Document text
========

We can roar at games but not sing to the Lord

In spite of all of the measures implemented, I cannot raise my voice to sing at church! At a match, I can scream to my heart’s content — albeit outdoors.

 Whilst I attend morning prayer, where social distances are adhered to, masks deployed, sanitisers flourish, and only every second or third pew is available, etc., I am told by the powers that be, that I cannot sing to the Almighty.

Perhaps, at this time, in this generation more than ever, ought we not to sing to God — or, to Jesus; ought we not all the more sing out and sing forth our praises to God, in worship? Perhaps, now more than ever in this generation, ought we not to be able to raise our voices — even in song, as they would in other venues, but sing unto Him 

Marcus Crothers Fitzgerald 

Ardfert Co. Kerry

Cap housing rents for at least three years

We need to cap rents for three years at least; they have gone sky-high, resulting in mass evictions and emigration and the loss of Ireland's skilled workers who are the backbone of this country. 

The Government needs to clamp down on vulture funding and other international investors who are buying up land and houses which should be used for our own citizens. They are driving people out of their own country a huge clampdown is in need.

Noel. Harrington

Kinsale

 Co. Cork.

Irish leadership not a dithering shambles

In his November 22 letter, Jim Cosgrove tells us that in dealing with Covid, the government is 'a dithering shambles where courageous leadership, honourable selflessness, and regular clarity of purpose, irrespective of the variability of the situation, is gone AWOL'.

What that ignores is that Covid death rates in Ireland are one of the lowest in the EU since the start of the Covid pandemic.

========

Source data
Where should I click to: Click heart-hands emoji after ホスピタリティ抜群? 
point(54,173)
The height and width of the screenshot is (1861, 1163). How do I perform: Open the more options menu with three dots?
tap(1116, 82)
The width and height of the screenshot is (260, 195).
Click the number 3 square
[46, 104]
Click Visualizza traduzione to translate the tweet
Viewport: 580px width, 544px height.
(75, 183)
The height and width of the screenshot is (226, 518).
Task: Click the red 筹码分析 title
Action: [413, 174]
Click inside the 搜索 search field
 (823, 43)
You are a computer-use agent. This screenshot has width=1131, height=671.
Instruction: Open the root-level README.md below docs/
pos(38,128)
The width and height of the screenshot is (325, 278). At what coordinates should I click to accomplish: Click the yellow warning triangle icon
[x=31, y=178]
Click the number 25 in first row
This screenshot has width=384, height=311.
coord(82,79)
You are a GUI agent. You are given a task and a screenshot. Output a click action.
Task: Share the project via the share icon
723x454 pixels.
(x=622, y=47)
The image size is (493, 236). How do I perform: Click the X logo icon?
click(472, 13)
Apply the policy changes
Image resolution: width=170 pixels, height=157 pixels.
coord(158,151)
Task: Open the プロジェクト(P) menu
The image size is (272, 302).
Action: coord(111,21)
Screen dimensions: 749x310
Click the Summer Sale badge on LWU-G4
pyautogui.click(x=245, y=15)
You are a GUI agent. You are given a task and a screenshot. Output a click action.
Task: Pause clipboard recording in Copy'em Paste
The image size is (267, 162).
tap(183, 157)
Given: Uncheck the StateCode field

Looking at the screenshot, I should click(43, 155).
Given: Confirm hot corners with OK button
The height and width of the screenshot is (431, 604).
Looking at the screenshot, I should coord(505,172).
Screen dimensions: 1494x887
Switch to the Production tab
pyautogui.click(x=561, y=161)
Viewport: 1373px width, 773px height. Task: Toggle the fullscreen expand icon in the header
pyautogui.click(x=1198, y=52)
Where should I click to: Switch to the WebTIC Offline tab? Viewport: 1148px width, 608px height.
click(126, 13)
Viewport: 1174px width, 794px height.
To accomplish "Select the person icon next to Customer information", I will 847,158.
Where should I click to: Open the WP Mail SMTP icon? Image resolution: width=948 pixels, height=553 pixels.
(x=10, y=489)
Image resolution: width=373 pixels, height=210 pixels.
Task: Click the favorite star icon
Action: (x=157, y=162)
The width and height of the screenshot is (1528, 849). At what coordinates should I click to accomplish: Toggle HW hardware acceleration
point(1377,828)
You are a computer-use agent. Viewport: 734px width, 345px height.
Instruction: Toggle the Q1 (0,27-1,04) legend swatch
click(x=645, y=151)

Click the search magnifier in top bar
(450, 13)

========

Task instructions
Return, word for word, the passage of the letters to the editor from "Ardfert Co. Kerry" to "of this country.". The rows are drawn from a separate source.

Answer to this task
Ardfert Co. Kerry

Cap housing rents for at least three years

We need to cap rents for three years at least; they have gone sky-high, resulting in mass evictions and emigration and the loss of Ireland's skilled workers who are the backbone of this country.